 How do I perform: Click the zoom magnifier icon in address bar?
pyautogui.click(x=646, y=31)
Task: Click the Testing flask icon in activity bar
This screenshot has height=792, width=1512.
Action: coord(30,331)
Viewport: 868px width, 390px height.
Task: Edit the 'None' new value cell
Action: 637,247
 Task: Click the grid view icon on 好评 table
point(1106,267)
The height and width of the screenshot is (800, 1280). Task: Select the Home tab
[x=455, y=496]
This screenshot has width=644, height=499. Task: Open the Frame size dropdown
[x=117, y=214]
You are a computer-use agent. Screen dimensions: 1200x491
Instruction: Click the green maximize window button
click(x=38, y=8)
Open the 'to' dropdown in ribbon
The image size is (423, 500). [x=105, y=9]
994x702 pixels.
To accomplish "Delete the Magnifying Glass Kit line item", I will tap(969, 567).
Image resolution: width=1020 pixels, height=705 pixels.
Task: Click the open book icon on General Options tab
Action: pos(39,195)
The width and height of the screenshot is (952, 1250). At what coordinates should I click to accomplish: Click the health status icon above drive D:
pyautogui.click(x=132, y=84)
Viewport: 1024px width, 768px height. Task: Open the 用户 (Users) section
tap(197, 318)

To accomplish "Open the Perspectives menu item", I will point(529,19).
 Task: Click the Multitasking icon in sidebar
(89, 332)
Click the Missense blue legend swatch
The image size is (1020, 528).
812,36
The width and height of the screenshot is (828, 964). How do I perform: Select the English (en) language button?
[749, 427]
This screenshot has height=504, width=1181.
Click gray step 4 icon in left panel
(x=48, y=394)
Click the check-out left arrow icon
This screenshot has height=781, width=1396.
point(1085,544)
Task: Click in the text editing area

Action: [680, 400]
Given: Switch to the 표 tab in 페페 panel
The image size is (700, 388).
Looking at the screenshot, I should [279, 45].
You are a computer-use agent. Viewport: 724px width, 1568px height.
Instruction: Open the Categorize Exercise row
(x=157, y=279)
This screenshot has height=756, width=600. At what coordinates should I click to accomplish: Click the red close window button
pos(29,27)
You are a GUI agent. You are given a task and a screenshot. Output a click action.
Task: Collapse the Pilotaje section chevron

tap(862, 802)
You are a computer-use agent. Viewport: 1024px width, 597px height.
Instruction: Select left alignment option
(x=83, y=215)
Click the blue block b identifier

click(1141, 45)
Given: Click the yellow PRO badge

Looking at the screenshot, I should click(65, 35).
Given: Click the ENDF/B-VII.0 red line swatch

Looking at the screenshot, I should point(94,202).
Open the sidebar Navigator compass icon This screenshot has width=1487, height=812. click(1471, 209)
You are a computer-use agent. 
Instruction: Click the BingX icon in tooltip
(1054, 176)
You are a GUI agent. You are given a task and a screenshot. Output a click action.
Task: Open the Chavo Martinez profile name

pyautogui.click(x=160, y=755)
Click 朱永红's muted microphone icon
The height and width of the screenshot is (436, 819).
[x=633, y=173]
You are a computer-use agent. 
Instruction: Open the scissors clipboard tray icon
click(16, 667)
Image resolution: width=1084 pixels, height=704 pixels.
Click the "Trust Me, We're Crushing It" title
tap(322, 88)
★ ★ ★
◆ WORK ITEM ◆
Take the lines above from the one containing "Task: Open the Chavo Martinez profile name" to the one containing "Image resolution: width=1084" and retype them exactly, both ends included, with nothing added.

◆ OUTPUT OF THE EXERCISE ◆
Task: Open the Chavo Martinez profile name

pyautogui.click(x=160, y=755)
Click 朱永红's muted microphone icon
The height and width of the screenshot is (436, 819).
[x=633, y=173]
You are a computer-use agent. 
Instruction: Open the scissors clipboard tray icon
click(16, 667)
Image resolution: width=1084 pixels, height=704 pixels.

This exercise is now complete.